Saved entries:
>>>

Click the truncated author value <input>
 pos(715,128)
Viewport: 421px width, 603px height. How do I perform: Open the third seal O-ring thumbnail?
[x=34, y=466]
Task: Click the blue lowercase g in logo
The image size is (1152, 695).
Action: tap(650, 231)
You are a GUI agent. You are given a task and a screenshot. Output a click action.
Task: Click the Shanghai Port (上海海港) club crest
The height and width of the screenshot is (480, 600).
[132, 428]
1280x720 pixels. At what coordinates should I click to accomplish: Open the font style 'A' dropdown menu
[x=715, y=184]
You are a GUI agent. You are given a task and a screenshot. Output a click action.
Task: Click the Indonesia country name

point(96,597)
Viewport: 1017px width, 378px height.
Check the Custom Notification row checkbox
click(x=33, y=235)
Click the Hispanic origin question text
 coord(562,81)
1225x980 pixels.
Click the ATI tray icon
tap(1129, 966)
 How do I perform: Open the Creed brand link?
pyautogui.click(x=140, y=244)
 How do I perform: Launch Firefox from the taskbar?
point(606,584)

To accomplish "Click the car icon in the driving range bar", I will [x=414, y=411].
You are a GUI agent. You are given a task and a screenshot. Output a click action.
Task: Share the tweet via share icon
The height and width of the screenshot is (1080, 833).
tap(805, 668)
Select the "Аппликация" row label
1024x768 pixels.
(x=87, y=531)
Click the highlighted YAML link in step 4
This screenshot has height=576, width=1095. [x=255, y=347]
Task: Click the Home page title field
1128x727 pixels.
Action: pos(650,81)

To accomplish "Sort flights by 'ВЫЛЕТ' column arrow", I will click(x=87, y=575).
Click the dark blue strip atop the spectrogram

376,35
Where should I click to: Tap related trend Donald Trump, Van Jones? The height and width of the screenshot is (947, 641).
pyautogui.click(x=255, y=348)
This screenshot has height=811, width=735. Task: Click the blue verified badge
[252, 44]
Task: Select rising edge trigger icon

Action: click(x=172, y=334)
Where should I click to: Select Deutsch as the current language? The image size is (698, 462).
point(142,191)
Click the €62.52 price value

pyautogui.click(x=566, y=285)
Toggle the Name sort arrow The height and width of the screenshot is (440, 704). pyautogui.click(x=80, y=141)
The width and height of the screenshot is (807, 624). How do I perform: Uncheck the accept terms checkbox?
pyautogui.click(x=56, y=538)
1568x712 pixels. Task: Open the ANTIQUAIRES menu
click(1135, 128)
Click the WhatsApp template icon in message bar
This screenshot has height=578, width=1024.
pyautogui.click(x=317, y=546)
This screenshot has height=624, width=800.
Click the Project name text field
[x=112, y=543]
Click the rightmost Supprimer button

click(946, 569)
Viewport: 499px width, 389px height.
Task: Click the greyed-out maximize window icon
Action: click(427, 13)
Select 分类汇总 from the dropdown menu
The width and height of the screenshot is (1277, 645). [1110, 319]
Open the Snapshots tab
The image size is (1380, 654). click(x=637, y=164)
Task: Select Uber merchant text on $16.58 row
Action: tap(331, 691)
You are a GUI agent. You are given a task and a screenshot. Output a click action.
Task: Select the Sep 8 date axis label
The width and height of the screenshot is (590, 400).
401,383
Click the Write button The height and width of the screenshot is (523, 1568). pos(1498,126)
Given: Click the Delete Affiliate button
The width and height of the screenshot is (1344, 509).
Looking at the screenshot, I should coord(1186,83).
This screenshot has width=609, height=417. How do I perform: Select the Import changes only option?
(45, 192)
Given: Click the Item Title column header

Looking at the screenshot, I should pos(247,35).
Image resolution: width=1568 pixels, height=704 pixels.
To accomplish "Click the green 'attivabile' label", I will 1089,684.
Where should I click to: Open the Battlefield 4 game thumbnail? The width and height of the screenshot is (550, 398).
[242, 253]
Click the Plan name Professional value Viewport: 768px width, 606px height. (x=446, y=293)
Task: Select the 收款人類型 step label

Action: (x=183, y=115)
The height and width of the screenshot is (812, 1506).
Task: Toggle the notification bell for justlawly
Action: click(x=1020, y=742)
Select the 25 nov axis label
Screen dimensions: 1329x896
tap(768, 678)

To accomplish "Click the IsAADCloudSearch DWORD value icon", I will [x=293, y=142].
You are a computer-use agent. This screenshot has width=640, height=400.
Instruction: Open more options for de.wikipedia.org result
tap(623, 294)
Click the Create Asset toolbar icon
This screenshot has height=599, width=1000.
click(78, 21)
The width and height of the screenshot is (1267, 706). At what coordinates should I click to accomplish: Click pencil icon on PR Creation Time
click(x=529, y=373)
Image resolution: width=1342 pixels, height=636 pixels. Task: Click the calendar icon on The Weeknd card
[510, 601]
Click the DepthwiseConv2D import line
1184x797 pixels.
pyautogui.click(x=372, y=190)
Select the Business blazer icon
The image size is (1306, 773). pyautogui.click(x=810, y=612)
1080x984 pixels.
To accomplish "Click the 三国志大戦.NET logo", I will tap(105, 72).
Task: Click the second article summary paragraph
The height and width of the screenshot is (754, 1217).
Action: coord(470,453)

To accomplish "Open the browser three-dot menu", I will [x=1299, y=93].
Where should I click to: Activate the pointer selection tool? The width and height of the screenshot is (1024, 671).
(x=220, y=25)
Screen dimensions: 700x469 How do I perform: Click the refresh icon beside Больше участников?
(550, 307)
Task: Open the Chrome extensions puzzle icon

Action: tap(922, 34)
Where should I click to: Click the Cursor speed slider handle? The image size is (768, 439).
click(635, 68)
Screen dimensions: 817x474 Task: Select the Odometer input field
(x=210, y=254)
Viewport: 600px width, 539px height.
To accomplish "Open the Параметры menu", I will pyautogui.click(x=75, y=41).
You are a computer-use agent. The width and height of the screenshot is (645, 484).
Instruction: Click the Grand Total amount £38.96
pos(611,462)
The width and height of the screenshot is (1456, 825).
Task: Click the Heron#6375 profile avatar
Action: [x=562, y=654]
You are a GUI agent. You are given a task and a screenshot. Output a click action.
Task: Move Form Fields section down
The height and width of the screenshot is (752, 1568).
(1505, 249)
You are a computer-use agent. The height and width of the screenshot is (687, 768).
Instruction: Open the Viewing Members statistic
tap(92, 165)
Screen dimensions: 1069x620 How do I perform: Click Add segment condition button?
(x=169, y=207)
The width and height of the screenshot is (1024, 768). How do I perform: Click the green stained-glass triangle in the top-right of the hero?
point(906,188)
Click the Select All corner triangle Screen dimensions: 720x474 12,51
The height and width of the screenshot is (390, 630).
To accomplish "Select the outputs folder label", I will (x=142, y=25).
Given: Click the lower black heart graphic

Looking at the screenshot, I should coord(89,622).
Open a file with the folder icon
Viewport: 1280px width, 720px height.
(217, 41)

<<<

■ WHAT THE EXERCISE ASKS ■
With every line kept whole, write out the records again exactly.

■ TASK RESULT ■
Click the truncated author value <input>
 pos(715,128)
Viewport: 421px width, 603px height. How do I perform: Open the third seal O-ring thumbnail?
[x=34, y=466]
Task: Click the blue lowercase g in logo
The image size is (1152, 695).
Action: tap(650, 231)
You are a GUI agent. You are given a task and a screenshot. Output a click action.
Task: Click the Shanghai Port (上海海港) club crest
The height and width of the screenshot is (480, 600).
[132, 428]
1280x720 pixels. At what coordinates should I click to accomplish: Open the font style 'A' dropdown menu
[x=715, y=184]
You are a GUI agent. You are given a task and a screenshot. Output a click action.
Task: Click the Indonesia country name

point(96,597)
Viewport: 1017px width, 378px height.
Check the Custom Notification row checkbox
click(x=33, y=235)
Click the Hispanic origin question text
 coord(562,81)
1225x980 pixels.
Click the ATI tray icon
tap(1129, 966)
 How do I perform: Open the Creed brand link?
pyautogui.click(x=140, y=244)
 How do I perform: Launch Firefox from the taskbar?
point(606,584)

To accomplish "Click the car icon in the driving range bar", I will [x=414, y=411].
You are a GUI agent. You are given a task and a screenshot. Output a click action.
Task: Share the tweet via share icon
The height and width of the screenshot is (1080, 833).
tap(805, 668)
Select the "Аппликация" row label
1024x768 pixels.
(x=87, y=531)
Click the highlighted YAML link in step 4
This screenshot has height=576, width=1095. [x=255, y=347]
Task: Click the Home page title field
1128x727 pixels.
Action: pos(650,81)

To accomplish "Sort flights by 'ВЫЛЕТ' column arrow", I will click(x=87, y=575).
Click the dark blue strip atop the spectrogram

376,35
Where should I click to: Tap related trend Donald Trump, Van Jones? The height and width of the screenshot is (947, 641).
pyautogui.click(x=255, y=348)
This screenshot has height=811, width=735. Task: Click the blue verified badge
[252, 44]
Task: Select rising edge trigger icon

Action: click(x=172, y=334)
Where should I click to: Select Deutsch as the current language? The image size is (698, 462).
point(142,191)
Click the €62.52 price value

pyautogui.click(x=566, y=285)
Toggle the Name sort arrow The height and width of the screenshot is (440, 704). pyautogui.click(x=80, y=141)
The width and height of the screenshot is (807, 624). How do I perform: Uncheck the accept terms checkbox?
pyautogui.click(x=56, y=538)
1568x712 pixels. Task: Open the ANTIQUAIRES menu
click(1135, 128)
Click the WhatsApp template icon in message bar
This screenshot has height=578, width=1024.
pyautogui.click(x=317, y=546)
This screenshot has height=624, width=800.
Click the Project name text field
[x=112, y=543]
Click the rightmost Supprimer button

click(946, 569)
Viewport: 499px width, 389px height.
Task: Click the greyed-out maximize window icon
Action: click(427, 13)
Select 分类汇总 from the dropdown menu
The width and height of the screenshot is (1277, 645). [1110, 319]
Open the Snapshots tab
The image size is (1380, 654). click(x=637, y=164)
Task: Select Uber merchant text on $16.58 row
Action: tap(331, 691)
You are a GUI agent. You are given a task and a screenshot. Output a click action.
Task: Select the Sep 8 date axis label
The width and height of the screenshot is (590, 400).
401,383
Click the Write button The height and width of the screenshot is (523, 1568). pos(1498,126)
Given: Click the Delete Affiliate button
The width and height of the screenshot is (1344, 509).
Looking at the screenshot, I should coord(1186,83).
This screenshot has width=609, height=417. How do I perform: Select the Import changes only option?
(45, 192)
Given: Click the Item Title column header

Looking at the screenshot, I should pos(247,35).
Image resolution: width=1568 pixels, height=704 pixels.
To accomplish "Click the green 'attivabile' label", I will 1089,684.
Where should I click to: Open the Battlefield 4 game thumbnail? The width and height of the screenshot is (550, 398).
[242, 253]
Click the Plan name Professional value Viewport: 768px width, 606px height. (x=446, y=293)
Task: Select the 收款人類型 step label

Action: (x=183, y=115)
The height and width of the screenshot is (812, 1506).
Task: Toggle the notification bell for justlawly
Action: click(x=1020, y=742)
Select the 25 nov axis label
Screen dimensions: 1329x896
tap(768, 678)

To accomplish "Click the IsAADCloudSearch DWORD value icon", I will [x=293, y=142].
You are a computer-use agent. This screenshot has width=640, height=400.
Instruction: Open more options for de.wikipedia.org result
tap(623, 294)
Click the Create Asset toolbar icon
This screenshot has height=599, width=1000.
click(78, 21)
The width and height of the screenshot is (1267, 706). At what coordinates should I click to accomplish: Click pencil icon on PR Creation Time
click(x=529, y=373)
Image resolution: width=1342 pixels, height=636 pixels. Task: Click the calendar icon on The Weeknd card
[510, 601]
Click the DepthwiseConv2D import line
1184x797 pixels.
pyautogui.click(x=372, y=190)
Select the Business blazer icon
The image size is (1306, 773). pyautogui.click(x=810, y=612)
1080x984 pixels.
To accomplish "Click the 三国志大戦.NET logo", I will tap(105, 72).
Task: Click the second article summary paragraph
The height and width of the screenshot is (754, 1217).
Action: coord(470,453)

To accomplish "Open the browser three-dot menu", I will [x=1299, y=93].
Where should I click to: Activate the pointer selection tool? The width and height of the screenshot is (1024, 671).
(x=220, y=25)
Screen dimensions: 700x469 How do I perform: Click the refresh icon beside Больше участников?
(550, 307)
Task: Open the Chrome extensions puzzle icon

Action: tap(922, 34)
Where should I click to: Click the Cursor speed slider handle? The image size is (768, 439).
click(635, 68)
Screen dimensions: 817x474 Task: Select the Odometer input field
(x=210, y=254)
Viewport: 600px width, 539px height.
To accomplish "Open the Параметры menu", I will pyautogui.click(x=75, y=41).
You are a computer-use agent. The width and height of the screenshot is (645, 484).
Instruction: Click the Grand Total amount £38.96
pos(611,462)
The width and height of the screenshot is (1456, 825).
Task: Click the Heron#6375 profile avatar
Action: [x=562, y=654]
You are a GUI agent. You are given a task and a screenshot. Output a click action.
Task: Move Form Fields section down
The height and width of the screenshot is (752, 1568).
(1505, 249)
You are a computer-use agent. The height and width of the screenshot is (687, 768).
Instruction: Open the Viewing Members statistic
tap(92, 165)
Screen dimensions: 1069x620 How do I perform: Click Add segment condition button?
(x=169, y=207)
The width and height of the screenshot is (1024, 768). How do I perform: Click the green stained-glass triangle in the top-right of the hero?
point(906,188)
Click the Select All corner triangle Screen dimensions: 720x474 12,51
The height and width of the screenshot is (390, 630).
To accomplish "Select the outputs folder label", I will (x=142, y=25).
Given: Click the lower black heart graphic

Looking at the screenshot, I should coord(89,622).
Open a file with the folder icon
Viewport: 1280px width, 720px height.
(217, 41)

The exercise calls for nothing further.